• [What you need to do]: Copy the lines exactly. Begin at the first line of the data and stop after the line with "Check the Highlighted behavior checkbox".

- - - - - - -

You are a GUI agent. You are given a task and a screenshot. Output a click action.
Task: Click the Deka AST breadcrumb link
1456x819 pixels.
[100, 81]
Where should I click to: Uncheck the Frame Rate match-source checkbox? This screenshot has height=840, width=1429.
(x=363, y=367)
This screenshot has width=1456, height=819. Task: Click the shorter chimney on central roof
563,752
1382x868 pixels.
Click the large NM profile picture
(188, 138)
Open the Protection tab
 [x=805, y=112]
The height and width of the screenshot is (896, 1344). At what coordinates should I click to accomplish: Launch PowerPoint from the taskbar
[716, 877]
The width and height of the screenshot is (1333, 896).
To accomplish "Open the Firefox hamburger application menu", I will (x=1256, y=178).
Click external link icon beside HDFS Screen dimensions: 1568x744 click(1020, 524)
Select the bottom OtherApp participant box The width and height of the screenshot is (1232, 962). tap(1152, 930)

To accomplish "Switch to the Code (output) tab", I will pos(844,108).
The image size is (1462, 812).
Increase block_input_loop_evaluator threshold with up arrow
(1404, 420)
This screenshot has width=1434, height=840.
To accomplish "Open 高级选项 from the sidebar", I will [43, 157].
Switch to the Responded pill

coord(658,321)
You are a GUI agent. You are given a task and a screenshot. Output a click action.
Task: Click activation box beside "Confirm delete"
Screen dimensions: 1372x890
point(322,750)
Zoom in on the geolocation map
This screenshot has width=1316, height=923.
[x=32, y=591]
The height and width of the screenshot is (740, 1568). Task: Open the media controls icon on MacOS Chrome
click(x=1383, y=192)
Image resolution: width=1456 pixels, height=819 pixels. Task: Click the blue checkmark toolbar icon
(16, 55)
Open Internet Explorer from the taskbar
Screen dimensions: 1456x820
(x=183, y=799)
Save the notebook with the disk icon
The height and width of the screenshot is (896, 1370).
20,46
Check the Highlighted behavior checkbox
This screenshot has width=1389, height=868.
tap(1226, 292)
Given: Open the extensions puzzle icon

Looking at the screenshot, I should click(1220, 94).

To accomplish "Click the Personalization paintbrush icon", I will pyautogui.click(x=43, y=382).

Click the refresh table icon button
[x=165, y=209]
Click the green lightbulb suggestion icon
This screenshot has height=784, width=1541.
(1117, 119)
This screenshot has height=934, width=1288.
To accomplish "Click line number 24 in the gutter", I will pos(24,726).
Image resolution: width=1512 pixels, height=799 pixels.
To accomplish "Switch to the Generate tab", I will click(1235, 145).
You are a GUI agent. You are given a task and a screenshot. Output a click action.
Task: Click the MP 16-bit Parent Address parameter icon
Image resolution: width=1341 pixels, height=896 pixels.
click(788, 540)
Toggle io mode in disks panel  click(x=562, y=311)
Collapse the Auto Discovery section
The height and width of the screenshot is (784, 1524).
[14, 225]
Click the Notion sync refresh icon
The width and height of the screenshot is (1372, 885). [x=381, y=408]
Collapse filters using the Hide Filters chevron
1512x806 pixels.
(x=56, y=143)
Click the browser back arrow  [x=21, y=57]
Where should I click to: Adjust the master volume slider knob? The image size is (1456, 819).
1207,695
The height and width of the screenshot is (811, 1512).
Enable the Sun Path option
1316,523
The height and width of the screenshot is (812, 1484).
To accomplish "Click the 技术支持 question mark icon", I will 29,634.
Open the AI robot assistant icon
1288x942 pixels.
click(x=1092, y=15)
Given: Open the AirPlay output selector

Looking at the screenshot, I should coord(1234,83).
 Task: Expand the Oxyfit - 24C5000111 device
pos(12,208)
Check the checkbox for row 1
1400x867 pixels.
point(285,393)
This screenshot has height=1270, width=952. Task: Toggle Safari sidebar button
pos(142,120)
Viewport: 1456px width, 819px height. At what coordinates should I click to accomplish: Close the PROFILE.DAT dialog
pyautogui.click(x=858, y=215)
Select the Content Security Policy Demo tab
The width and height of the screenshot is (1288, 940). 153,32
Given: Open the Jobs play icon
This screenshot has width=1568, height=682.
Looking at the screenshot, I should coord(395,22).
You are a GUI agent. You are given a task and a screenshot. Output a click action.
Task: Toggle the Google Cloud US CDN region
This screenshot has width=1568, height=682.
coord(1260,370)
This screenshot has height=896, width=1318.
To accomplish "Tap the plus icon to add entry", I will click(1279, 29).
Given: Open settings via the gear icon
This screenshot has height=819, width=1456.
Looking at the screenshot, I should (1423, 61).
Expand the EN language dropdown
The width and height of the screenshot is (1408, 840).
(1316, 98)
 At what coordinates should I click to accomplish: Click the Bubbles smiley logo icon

- - - - - - -

• [Task answer]:
You are a GUI agent. You are given a task and a screenshot. Output a click action.
Task: Click the Deka AST breadcrumb link
1456x819 pixels.
[100, 81]
Where should I click to: Uncheck the Frame Rate match-source checkbox? This screenshot has height=840, width=1429.
(x=363, y=367)
This screenshot has width=1456, height=819. Task: Click the shorter chimney on central roof
563,752
1382x868 pixels.
Click the large NM profile picture
(188, 138)
Open the Protection tab
 [x=805, y=112]
The height and width of the screenshot is (896, 1344). At what coordinates should I click to accomplish: Launch PowerPoint from the taskbar
[716, 877]
The width and height of the screenshot is (1333, 896).
To accomplish "Open the Firefox hamburger application menu", I will (x=1256, y=178).
Click external link icon beside HDFS Screen dimensions: 1568x744 click(1020, 524)
Select the bottom OtherApp participant box The width and height of the screenshot is (1232, 962). tap(1152, 930)

To accomplish "Switch to the Code (output) tab", I will pos(844,108).
The image size is (1462, 812).
Increase block_input_loop_evaluator threshold with up arrow
(1404, 420)
This screenshot has width=1434, height=840.
To accomplish "Open 高级选项 from the sidebar", I will [43, 157].
Switch to the Responded pill

coord(658,321)
You are a GUI agent. You are given a task and a screenshot. Output a click action.
Task: Click activation box beside "Confirm delete"
Screen dimensions: 1372x890
point(322,750)
Zoom in on the geolocation map
This screenshot has width=1316, height=923.
[x=32, y=591]
The height and width of the screenshot is (740, 1568). Task: Open the media controls icon on MacOS Chrome
click(x=1383, y=192)
Image resolution: width=1456 pixels, height=819 pixels. Task: Click the blue checkmark toolbar icon
(16, 55)
Open Internet Explorer from the taskbar
Screen dimensions: 1456x820
(x=183, y=799)
Save the notebook with the disk icon
The height and width of the screenshot is (896, 1370).
20,46
Check the Highlighted behavior checkbox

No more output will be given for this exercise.